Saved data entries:
● ● ● ●

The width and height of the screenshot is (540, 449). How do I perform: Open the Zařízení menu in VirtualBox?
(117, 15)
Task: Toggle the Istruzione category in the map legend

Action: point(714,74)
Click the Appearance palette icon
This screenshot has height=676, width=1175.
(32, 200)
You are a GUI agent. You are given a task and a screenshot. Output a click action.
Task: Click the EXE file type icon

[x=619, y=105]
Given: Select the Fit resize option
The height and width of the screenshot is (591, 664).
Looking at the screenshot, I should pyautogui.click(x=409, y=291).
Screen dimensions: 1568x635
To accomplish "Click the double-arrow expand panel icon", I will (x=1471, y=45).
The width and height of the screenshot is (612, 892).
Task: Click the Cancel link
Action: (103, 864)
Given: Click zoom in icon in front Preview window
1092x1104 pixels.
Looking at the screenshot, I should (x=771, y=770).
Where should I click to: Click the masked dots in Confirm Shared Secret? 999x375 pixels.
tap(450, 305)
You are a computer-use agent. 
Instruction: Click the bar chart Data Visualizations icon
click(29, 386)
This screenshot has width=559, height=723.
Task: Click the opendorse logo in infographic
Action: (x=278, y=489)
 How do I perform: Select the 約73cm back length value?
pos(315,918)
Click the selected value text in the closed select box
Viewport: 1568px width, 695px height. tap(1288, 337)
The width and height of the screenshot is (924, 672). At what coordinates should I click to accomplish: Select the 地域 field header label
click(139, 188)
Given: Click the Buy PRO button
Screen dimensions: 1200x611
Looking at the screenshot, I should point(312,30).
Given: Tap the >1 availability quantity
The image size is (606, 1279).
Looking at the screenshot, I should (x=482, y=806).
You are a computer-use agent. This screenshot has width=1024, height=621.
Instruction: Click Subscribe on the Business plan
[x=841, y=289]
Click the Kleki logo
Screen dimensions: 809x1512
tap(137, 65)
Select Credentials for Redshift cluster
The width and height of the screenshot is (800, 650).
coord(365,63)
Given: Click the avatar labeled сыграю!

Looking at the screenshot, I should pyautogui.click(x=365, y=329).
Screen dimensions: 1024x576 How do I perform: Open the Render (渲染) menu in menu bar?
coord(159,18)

● ● ● ●

Given the entries above, say how many lines include the word "computer", and write nothing besides the number.

2